-- Supplied data follows --

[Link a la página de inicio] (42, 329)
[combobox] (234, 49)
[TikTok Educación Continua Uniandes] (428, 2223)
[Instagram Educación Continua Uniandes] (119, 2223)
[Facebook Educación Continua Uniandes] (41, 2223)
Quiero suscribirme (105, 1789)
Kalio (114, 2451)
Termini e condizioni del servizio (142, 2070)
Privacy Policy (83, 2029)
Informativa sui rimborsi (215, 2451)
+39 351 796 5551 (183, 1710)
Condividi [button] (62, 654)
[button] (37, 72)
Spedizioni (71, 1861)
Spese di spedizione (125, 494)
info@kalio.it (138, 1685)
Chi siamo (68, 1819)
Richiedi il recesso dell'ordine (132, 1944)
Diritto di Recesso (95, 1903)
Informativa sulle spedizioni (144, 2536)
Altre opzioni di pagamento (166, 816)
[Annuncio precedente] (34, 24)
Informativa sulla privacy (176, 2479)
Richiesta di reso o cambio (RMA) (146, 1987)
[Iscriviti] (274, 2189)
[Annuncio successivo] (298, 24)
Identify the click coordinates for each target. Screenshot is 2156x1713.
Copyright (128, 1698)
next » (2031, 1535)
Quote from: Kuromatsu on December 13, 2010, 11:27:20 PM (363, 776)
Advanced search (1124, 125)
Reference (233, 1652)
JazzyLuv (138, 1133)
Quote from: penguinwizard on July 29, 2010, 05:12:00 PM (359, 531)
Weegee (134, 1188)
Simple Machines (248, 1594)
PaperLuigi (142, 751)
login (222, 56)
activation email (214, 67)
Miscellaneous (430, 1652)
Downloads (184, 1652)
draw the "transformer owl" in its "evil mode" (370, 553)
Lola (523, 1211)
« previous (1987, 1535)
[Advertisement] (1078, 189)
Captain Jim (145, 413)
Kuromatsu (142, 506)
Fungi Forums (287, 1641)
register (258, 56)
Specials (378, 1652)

-- Supplied data concluded --

- **What you are asked to do**:
Full transcription, please: every entry, exactly as written.

- **Result for this exercise**:
[Link a la página de inicio] (42, 329)
[combobox] (234, 49)
[TikTok Educación Continua Uniandes] (428, 2223)
[Instagram Educación Continua Uniandes] (119, 2223)
[Facebook Educación Continua Uniandes] (41, 2223)
Quiero suscribirme (105, 1789)
Kalio (114, 2451)
Termini e condizioni del servizio (142, 2070)
Privacy Policy (83, 2029)
Informativa sui rimborsi (215, 2451)
+39 351 796 5551 (183, 1710)
Condividi [button] (62, 654)
[button] (37, 72)
Spedizioni (71, 1861)
Spese di spedizione (125, 494)
info@kalio.it (138, 1685)
Chi siamo (68, 1819)
Richiedi il recesso dell'ordine (132, 1944)
Diritto di Recesso (95, 1903)
Informativa sulle spedizioni (144, 2536)
Altre opzioni di pagamento (166, 816)
[Annuncio precedente] (34, 24)
Informativa sulla privacy (176, 2479)
Richiesta di reso o cambio (RMA) (146, 1987)
[Iscriviti] (274, 2189)
[Annuncio successivo] (298, 24)
Identify the click coordinates for each target. Screenshot is 2156x1713.
Copyright (128, 1698)
next » (2031, 1535)
Quote from: Kuromatsu on December 13, 2010, 11:27:20 PM (363, 776)
Advanced search (1124, 125)
Reference (233, 1652)
JazzyLuv (138, 1133)
Quote from: penguinwizard on July 29, 2010, 05:12:00 PM (359, 531)
Weegee (134, 1188)
Simple Machines (248, 1594)
PaperLuigi (142, 751)
login (222, 56)
activation email (214, 67)
Miscellaneous (430, 1652)
Downloads (184, 1652)
draw the "transformer owl" in its "evil mode" (370, 553)
Lola (523, 1211)
« previous (1987, 1535)
[Advertisement] (1078, 189)
Captain Jim (145, 413)
Kuromatsu (142, 506)
Fungi Forums (287, 1641)
register (258, 56)
Specials (378, 1652)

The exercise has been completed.